### Problem description
Word for word, set down the entries that follow.
---------- Records to use
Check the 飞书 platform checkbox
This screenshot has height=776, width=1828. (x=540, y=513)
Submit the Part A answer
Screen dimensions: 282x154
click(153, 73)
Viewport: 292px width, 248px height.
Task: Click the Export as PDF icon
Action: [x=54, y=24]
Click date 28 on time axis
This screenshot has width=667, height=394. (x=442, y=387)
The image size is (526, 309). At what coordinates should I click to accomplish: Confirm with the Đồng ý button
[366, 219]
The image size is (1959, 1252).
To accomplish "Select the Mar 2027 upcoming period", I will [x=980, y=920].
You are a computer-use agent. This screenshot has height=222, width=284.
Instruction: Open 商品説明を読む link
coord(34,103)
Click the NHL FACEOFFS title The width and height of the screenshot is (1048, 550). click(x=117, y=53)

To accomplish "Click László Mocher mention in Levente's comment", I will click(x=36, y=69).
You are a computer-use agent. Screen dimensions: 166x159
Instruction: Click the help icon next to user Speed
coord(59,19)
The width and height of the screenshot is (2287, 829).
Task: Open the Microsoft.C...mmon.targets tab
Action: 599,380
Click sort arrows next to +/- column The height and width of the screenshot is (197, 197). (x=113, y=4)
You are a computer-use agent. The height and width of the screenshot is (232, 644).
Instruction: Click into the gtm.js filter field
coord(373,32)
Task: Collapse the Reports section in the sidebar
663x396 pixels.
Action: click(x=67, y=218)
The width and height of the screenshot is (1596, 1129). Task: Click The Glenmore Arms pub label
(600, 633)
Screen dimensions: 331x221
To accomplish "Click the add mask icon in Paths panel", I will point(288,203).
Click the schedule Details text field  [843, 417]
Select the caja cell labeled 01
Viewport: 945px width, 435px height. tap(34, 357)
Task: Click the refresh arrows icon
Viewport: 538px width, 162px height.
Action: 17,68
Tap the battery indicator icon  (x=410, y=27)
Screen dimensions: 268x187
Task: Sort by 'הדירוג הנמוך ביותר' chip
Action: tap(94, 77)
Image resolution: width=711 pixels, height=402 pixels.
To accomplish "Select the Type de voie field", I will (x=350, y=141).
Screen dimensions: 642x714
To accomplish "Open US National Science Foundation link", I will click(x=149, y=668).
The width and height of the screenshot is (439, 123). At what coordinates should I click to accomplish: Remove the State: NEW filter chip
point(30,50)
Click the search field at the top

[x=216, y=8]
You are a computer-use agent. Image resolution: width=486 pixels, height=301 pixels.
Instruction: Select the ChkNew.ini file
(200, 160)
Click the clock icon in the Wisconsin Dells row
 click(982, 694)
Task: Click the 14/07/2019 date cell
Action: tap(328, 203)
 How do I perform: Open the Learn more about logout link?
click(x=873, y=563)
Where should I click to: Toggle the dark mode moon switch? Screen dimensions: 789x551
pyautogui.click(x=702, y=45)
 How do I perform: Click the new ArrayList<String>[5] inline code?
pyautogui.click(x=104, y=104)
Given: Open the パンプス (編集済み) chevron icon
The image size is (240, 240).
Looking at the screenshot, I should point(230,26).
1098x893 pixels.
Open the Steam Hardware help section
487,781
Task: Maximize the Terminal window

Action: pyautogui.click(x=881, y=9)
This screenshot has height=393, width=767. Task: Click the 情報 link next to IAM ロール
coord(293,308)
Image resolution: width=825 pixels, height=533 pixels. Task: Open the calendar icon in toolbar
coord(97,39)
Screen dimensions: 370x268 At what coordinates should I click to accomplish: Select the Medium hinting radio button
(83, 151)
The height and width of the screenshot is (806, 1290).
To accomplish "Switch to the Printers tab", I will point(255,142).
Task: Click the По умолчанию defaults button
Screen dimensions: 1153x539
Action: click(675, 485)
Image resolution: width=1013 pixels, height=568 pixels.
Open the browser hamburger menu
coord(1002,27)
--------------------
### Your solution
Check the 飞书 platform checkbox
This screenshot has height=776, width=1828. (x=540, y=513)
Submit the Part A answer
Screen dimensions: 282x154
click(153, 73)
Viewport: 292px width, 248px height.
Task: Click the Export as PDF icon
Action: [x=54, y=24]
Click date 28 on time axis
This screenshot has width=667, height=394. (x=442, y=387)
The image size is (526, 309). At what coordinates should I click to accomplish: Confirm with the Đồng ý button
[366, 219]
The image size is (1959, 1252).
To accomplish "Select the Mar 2027 upcoming period", I will [x=980, y=920].
You are a computer-use agent. This screenshot has height=222, width=284.
Instruction: Open 商品説明を読む link
coord(34,103)
Click the NHL FACEOFFS title The width and height of the screenshot is (1048, 550). click(x=117, y=53)

To accomplish "Click László Mocher mention in Levente's comment", I will click(x=36, y=69).
You are a computer-use agent. Screen dimensions: 166x159
Instruction: Click the help icon next to user Speed
coord(59,19)
The width and height of the screenshot is (2287, 829).
Task: Open the Microsoft.C...mmon.targets tab
Action: 599,380
Click sort arrows next to +/- column The height and width of the screenshot is (197, 197). (x=113, y=4)
You are a computer-use agent. The height and width of the screenshot is (232, 644).
Instruction: Click into the gtm.js filter field
coord(373,32)
Task: Collapse the Reports section in the sidebar
663x396 pixels.
Action: click(x=67, y=218)
The width and height of the screenshot is (1596, 1129). Task: Click The Glenmore Arms pub label
(600, 633)
Screen dimensions: 331x221
To accomplish "Click the add mask icon in Paths panel", I will point(288,203).
Click the schedule Details text field  [843, 417]
Select the caja cell labeled 01
Viewport: 945px width, 435px height. tap(34, 357)
Task: Click the refresh arrows icon
Viewport: 538px width, 162px height.
Action: 17,68
Tap the battery indicator icon  (x=410, y=27)
Screen dimensions: 268x187
Task: Sort by 'הדירוג הנמוך ביותר' chip
Action: tap(94, 77)
Image resolution: width=711 pixels, height=402 pixels.
To accomplish "Select the Type de voie field", I will (x=350, y=141).
Screen dimensions: 642x714
To accomplish "Open US National Science Foundation link", I will click(x=149, y=668).
The width and height of the screenshot is (439, 123). At what coordinates should I click to accomplish: Remove the State: NEW filter chip
point(30,50)
Click the search field at the top

[x=216, y=8]
You are a computer-use agent. Image resolution: width=486 pixels, height=301 pixels.
Instruction: Select the ChkNew.ini file
(200, 160)
Click the clock icon in the Wisconsin Dells row
 click(982, 694)
Task: Click the 14/07/2019 date cell
Action: tap(328, 203)
 How do I perform: Open the Learn more about logout link?
click(x=873, y=563)
Where should I click to: Toggle the dark mode moon switch? Screen dimensions: 789x551
pyautogui.click(x=702, y=45)
 How do I perform: Click the new ArrayList<String>[5] inline code?
pyautogui.click(x=104, y=104)
Given: Open the パンプス (編集済み) chevron icon
The image size is (240, 240).
Looking at the screenshot, I should point(230,26).
1098x893 pixels.
Open the Steam Hardware help section
487,781
Task: Maximize the Terminal window

Action: pyautogui.click(x=881, y=9)
This screenshot has height=393, width=767. Task: Click the 情報 link next to IAM ロール
coord(293,308)
Image resolution: width=825 pixels, height=533 pixels. Task: Open the calendar icon in toolbar
coord(97,39)
Screen dimensions: 370x268 At what coordinates should I click to accomplish: Select the Medium hinting radio button
(83, 151)
The height and width of the screenshot is (806, 1290).
To accomplish "Switch to the Printers tab", I will point(255,142).
Task: Click the По умолчанию defaults button
Screen dimensions: 1153x539
Action: click(675, 485)
Image resolution: width=1013 pixels, height=568 pixels.
Open the browser hamburger menu
coord(1002,27)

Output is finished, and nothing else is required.